*Problems to work on*.
• a. Copy the blog post from "That’s up to" to "so much greater.", putting "good neighbor" in place of "Samaritan".
• b. Take the blog post on internment camps and acts of kindness further, picking up after its last sentence.

*Selected passage*.
▼

During World War II, Japanese American were herded into internment camps.  They were forced to live in dirty, substandard conditions.  Many lost the farms they had built on the West Coast.

Now we have children huddled in kennels.  If dogs were found in conditions like this, the Humane Society would come and get them.

Again, we are in darkness.  How can something beautiful come of it?

That’s up to me and to you.  We can decide that never again will the color of a person’s skin dictate their humanity.  We will look for that spark of Christ’s light in every person we see whether their eyes are blue, green or brown.  Like the Samaritan, we will decide that there are risks but the need to do right is so much greater.

The choice is ours, yours and mine.

–SueBE

Earhart kind action

Acts of kindness.  Recently I took an online class through Yale. The focus was on rewiring your behavior to elevate your mood.  Basically what habits can we each build that rewire us, replacing anxious feelings with happiness.

▲

*Exercise data*.
▼

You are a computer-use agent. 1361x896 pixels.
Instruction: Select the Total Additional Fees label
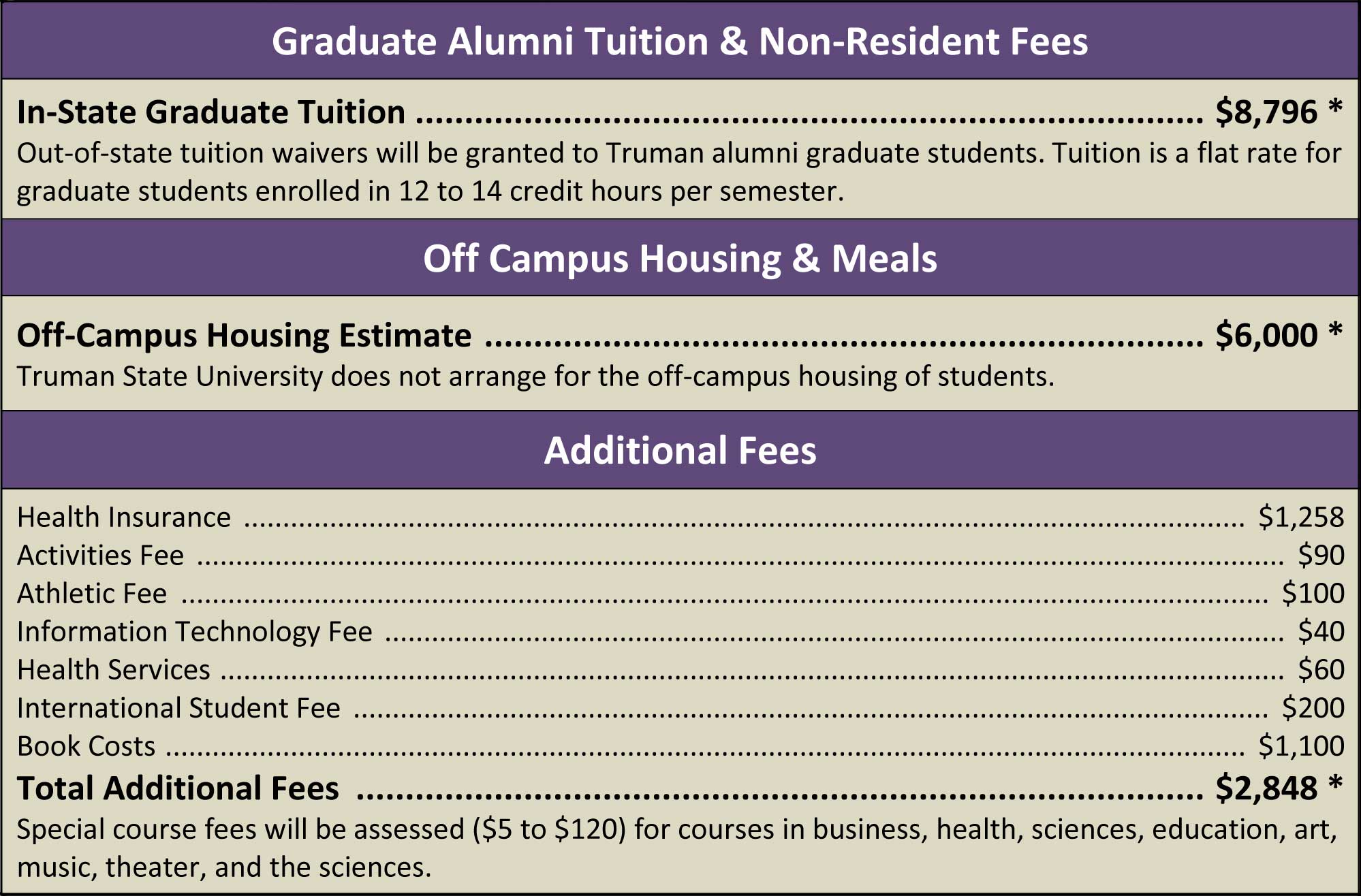(x=178, y=788)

▲

*Written answers*.
• a.
That’s up to me and to you.  We can decide that never again will the color of a person’s skin dictate their humanity.  We will look for that spark of Christ’s light in every person we see whether their eyes are blue, green or brown.  Like the good neighbor, we will decide that there are risks but the need to do right is so much greater.

• b.
Each week, we were given a challenge, a behavior to engage in throughout the week.  One week was random acts of kindness.  It could be as simple as thanking a clerk by name or paying for someone else’s coffee.

I thought it was simply that my father was in one hospital that week and my brother-in-law in another.  I was ragged and worried and this was just too much.  Too much!

But as we finished up the class earlier this week, I read other peoples comments.  This seemed to be one of the hardest habits to build.  “When I stalked through my day thinking ‘I have to find one person to be nice to,’ it really stressed me out. When I loosened up and noted whenever I was nice, it was much easier and I actually did it.”

Observe and engage in kind acts vs treating them like a duty.  One way worked.  The other didn’t.

Maybe this is just another facet of actually seeing those around us and following the Golden Rule?

–SueBE

This past weekend I had my 35th high school reunion.

I had completely forgotten how many people called me Beth.  How do you get Beth from Sue?  You don’t.  Beth, Marini and I ran around together.  We had gone to gradeschool together.   Beth and I were both quiet strawberry-blondes with fair skin.

I quickly learned that the sun is not your friend.  My husband jokingly calls my sunscreen SPF 2000.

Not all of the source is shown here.